APC deletion suppresses paracrine signaling and increases the myofibroblast population in mutant uterine stroma. (Panel A) Reduced expression of pSmad2 (a–d) and pSmad 1/5/8 (e–h) in the stroma, but not the epithelium, of mutant uteri and in human EC when compared with control uteri and in normal human endometrium was obaserved by IHC. (Panel B) Immunofluorescence was performed for αSMA (a & b) and PDGFRα (c & d) on 7 month-old APC^flox/flox and APC^cko uterus. In normal/benign human endometrium (n=4), αSMA is normally detected in vascular smooth muscle cells only (e) but in patients with EC (7/9), αSMA was detected in stromal cells (f–h). (Panel C) Suppression of ERα (a–d) and PR (e–h) expression in stroma of APC^cko uteri and human EC patients compared to control or normal tissues was observed by IHC. HNormal: normal human endometrium HEndoCA: human EC. ES: endometrial stroma; M: myometrium. Bar equals 50 μm.

Figure 7

Increased carcinogenic signaling in APC^cko uteri. (Panel A, a &b) Expression of VEGFR2 on the leading edge of tumor (arrowheads) by immunofluorescence in APC^cko mice compared to controls (arrowheads).

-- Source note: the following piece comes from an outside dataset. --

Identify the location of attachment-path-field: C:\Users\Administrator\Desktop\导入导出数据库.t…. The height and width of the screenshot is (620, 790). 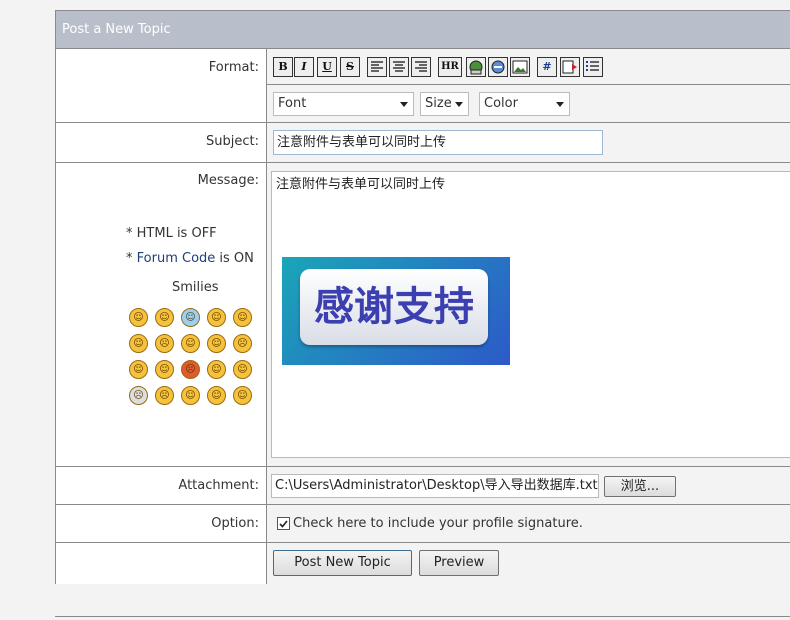
(435, 486).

Increased numbers of CD31 positive-endothelial cells were present in mutant uteri (arrowheads) compared to controls (arrowheads) by immunofluorescence (c & d). Increased expression of CXCL12 in stroma (e & f) and CXCR4 in epithelium (g & h) in APC^cko mice by IHC compared with controls. (Panel B) Western blot analyses of VEGF, HGF, pMet (tyr 1234–1235) and β-actin in control and mutant APC^cko uteri. (Panel C) Schematic summarizing the effect of stromal-specific APC deletion on epithelial cells. Normal fibroblastic stromal cells (PR+ and ERα+) maintain uterine epithelial homeostasis by secreting growth inhibitory factors (TGFβ and BMPs) to regulate the mitogenic effect of estrogen on epithelial proliferation (a). Mutant myofibroblastic stromal cells (PR-neg and ER$\tilde{\alpha }$neg) express reduced levels of growth inhibitory factors (TGFβ and BMPs) and express more growth-promoting factors (VEGF and CXCL12), and are unable to oppose estrogen-induced ERα+ epithelial proliferation, which leads to hyperplasia and carcinogenesis. Bar equals 50 μm.